A Orléans, le barreau discipliné, par tradition - par Mourad GUICHARD (mai 2005) Publié dans Libération, jeudi 26 mai 2005.

Ici a été décidée l’incarcération de l’avocate France Moulin. Sans provoquer d’indignation

C’est une décision prise dans le petit tribunal d’Orléans qui a mis le feu aux poudres, avec le placement en détention de l’avocate toulousaine France Moulin pour avoir « divulgué des informations à une tierce personne susceptible d’être inquiétée ». Elle a passé plus de trois semaines derrière les barreaux. Mesure qui continue de provoquer l’indignation de ses confrères, et leur contestation dans tous les barreaux de France. A l’exception – assez paradoxale – d’Orléans. Ici, l’ambiance dans la salle des pas perdus du palais de justice reste d’une étonnante convivialité. Le ton est donné par la substitut générale en charge du dossier Moulin, Dominique Puechmaille : « Sur Orléans, les avocats connaissent bien leurs magistrats. Ils ont confiance en eux. Ils ont naturellement compris que nous traitions cette affaire comme n’importe quelle autre, sans chercher à faire un exemple. Notre rôle est d’appliquer la loi, pas de la commenter ou d’en tirer parti. Si demain, un texte discuté et voté à l’Assemblée réprimait plus sévèrement les larcins par temps de pluie, je l’appliquerais sans sourciller. »

« Bonne entente ».

Le petit barreau de la ville, 151 avocats, semble s’être plié à la philosophie de cette parquetière. La majorité d’entre eux ne se dit pas hostile à la loi Perben 2. « Il existe sur Orléans une tradition de bonne entente entre avocats et magistrats », tente d’expliquer l’une des robes noires de la ville, François Tardif. Au nom de la « tradition », les contestataires de la loi Perben 2 se comptent sur les doigts d’une main. A Paris, lorsque France Moulin a été incarcérée, les avocats se sont mis à parler de « déclaration de guerre », ont dénoncé l’« ignominie ». A Orléans, l’un des rares avocats contestataires, Pierre-François Derec, use de termes mesurés : « Je crois que dans cette affaire, certains magistrats locaux ont confondu ou sciemment entretenu un regrettable amalgame entre une complicité avérée de l’avocate, fait gravissime, et quelques bavardages peut-être maladroits. »

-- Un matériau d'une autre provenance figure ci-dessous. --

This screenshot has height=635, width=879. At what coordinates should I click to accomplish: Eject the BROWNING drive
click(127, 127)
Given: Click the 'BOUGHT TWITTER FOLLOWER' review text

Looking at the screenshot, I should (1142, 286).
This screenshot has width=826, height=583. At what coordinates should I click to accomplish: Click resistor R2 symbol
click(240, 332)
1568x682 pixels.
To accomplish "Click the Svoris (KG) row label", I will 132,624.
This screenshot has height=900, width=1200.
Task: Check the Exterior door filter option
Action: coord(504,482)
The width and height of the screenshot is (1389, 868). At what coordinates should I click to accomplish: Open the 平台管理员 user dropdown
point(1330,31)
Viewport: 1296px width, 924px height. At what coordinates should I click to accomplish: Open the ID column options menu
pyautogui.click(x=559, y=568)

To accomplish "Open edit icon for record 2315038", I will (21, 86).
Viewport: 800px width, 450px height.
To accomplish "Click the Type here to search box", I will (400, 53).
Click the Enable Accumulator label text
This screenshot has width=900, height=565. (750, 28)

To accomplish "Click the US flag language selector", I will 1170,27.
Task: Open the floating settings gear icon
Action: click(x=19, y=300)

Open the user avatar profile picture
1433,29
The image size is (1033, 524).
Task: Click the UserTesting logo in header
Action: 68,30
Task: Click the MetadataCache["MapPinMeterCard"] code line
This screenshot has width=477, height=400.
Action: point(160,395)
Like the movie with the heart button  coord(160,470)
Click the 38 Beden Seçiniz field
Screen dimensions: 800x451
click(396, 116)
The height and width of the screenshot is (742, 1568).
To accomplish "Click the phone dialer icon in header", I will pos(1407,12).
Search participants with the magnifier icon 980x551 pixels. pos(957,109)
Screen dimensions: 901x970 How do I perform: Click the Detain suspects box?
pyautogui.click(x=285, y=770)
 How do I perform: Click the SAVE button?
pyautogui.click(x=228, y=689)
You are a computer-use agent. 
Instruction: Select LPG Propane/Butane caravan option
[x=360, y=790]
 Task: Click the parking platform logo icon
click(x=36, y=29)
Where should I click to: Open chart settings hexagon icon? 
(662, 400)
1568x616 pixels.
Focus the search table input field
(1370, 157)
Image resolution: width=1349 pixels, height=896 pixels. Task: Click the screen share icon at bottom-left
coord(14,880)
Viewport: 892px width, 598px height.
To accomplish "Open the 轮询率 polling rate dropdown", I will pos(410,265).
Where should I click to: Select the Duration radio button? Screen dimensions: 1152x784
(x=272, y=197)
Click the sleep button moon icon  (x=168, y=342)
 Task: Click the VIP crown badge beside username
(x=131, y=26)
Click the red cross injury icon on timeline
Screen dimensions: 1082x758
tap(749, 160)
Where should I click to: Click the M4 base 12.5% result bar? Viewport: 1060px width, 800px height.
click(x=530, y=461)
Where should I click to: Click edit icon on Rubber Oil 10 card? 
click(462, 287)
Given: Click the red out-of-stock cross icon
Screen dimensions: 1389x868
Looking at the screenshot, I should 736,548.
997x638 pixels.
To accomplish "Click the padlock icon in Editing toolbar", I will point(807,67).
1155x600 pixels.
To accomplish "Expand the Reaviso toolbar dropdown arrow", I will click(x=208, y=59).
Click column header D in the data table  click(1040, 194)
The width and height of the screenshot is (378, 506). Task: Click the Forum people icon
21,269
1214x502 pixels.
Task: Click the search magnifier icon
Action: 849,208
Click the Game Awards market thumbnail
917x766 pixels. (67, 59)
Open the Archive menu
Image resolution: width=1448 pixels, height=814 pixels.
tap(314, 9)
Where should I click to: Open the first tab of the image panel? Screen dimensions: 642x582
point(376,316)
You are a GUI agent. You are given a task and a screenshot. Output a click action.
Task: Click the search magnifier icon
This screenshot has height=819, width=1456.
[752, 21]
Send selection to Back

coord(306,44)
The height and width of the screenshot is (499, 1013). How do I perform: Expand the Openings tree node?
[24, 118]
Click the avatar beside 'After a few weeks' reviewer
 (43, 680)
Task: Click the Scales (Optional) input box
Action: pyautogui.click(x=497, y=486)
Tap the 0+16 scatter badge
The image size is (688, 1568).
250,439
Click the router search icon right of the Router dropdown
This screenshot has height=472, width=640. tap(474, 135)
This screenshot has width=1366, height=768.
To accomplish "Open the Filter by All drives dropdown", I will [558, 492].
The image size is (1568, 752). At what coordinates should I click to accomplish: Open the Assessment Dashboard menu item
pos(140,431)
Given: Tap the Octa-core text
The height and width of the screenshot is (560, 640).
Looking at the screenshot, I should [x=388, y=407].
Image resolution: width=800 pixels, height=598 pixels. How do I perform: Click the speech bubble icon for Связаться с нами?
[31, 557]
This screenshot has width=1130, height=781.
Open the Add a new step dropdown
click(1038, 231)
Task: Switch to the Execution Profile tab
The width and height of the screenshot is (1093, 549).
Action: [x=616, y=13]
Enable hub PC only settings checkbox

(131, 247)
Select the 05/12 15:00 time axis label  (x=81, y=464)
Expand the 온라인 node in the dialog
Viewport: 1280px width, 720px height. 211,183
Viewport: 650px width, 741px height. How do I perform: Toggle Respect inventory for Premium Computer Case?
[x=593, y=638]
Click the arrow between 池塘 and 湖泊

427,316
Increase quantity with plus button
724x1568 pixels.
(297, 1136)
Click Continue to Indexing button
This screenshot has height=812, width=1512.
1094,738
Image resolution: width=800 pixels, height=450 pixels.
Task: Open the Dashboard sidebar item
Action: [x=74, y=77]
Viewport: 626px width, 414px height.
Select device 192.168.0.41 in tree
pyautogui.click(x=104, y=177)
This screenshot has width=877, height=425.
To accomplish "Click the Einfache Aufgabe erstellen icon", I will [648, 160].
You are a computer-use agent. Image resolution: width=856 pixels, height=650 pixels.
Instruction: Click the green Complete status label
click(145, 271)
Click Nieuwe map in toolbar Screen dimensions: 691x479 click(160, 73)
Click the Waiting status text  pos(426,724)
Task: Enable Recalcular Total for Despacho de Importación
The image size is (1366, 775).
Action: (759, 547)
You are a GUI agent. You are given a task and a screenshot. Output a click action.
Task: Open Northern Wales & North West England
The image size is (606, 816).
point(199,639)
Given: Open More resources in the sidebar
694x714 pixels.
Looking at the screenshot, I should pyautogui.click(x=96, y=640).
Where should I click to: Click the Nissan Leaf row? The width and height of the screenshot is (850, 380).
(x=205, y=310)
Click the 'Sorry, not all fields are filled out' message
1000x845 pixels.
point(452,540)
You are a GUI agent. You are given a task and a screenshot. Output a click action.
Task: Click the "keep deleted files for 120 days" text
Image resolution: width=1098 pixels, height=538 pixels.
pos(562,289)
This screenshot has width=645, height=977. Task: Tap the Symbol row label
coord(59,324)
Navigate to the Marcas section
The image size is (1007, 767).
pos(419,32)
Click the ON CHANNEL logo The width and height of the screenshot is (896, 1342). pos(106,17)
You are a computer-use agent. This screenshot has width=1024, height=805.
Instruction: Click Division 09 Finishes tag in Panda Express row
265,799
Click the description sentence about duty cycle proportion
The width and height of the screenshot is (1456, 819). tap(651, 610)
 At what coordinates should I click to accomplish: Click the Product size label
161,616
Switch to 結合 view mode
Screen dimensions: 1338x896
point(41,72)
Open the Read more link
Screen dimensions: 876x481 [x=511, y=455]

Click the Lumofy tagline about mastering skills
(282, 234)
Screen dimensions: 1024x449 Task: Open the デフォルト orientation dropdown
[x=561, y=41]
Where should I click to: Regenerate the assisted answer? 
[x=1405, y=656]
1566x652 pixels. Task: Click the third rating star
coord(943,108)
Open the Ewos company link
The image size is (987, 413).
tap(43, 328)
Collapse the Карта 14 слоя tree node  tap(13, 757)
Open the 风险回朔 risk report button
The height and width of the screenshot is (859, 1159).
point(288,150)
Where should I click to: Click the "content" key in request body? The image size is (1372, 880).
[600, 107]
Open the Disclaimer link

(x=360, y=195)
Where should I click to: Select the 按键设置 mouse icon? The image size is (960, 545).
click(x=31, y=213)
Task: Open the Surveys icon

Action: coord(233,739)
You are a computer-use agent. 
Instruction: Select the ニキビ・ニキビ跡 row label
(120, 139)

Bien que prudente, cette voix reste isolée : les réactions solidaires des avocats orléanais envers leur consoeur toulousaine se font encore attendre. Tentative d’explication de l’un d’entre eux : « Je pense que mes confrères ne voulaient pas se mouiller pour un dossier qu’ils jugeaient sans doute plombé. » Certes, mais au-delà du dossier Moulin, le problème des grands principes de la loi Perben 2 reste patent. Partout, les barreaux estiment que cette loi lèse les droits de la défense. Ici, on n’en est pas mécontent. Témoin, un tout jeune membre du barreau qui sait trop bien qu’il devra plaider ses dossiers devant les mêmes magistrats chargés d’appliquer la loi : « Si je ne mords pas le trait, il n’y a aucune raison que je sois inquiété, dit ce jeune homme. Et franchement, la plupart des dispositions existaient déjà dans des textes bien plus anciens. » Ce qui est faux. Du côté de l’accusation, on en a pourtant bien repéré les intéressantes nouveautés. Dominique Puechmaille, encore : « Avant cette loi, les délinquants avaient une longueur d’avance. Aujourd’hui, nous pouvons plus facilement procéder à des écoutes téléphoniques, par exemple. »

« Menace ».

En fin de compte, le seul avocat qui mesure les enjeux de Perben 2 sur la défense, ou du moins qui en parle publiquement, c’est le bâtonnier, Bruno Stoven. Certes, celui-ci se réjouit du bon climat qui règne dans sa ville : « Le barreau continue d’entretenir d’excellents rapports avec le président du tribunal. Il m’a même écrit pour se féliciter de l’attitude responsable des avocats orléanais durant ce conflit. » Mais lui, du haut de la présidence de l’ordre, ose dire que la défense est désormais en danger : « Ceci n’empêche pas cette véritable menace de perdurer. Un jour ou l’autre, un autre avocat pourrait être embastillé pour des faits similaires. »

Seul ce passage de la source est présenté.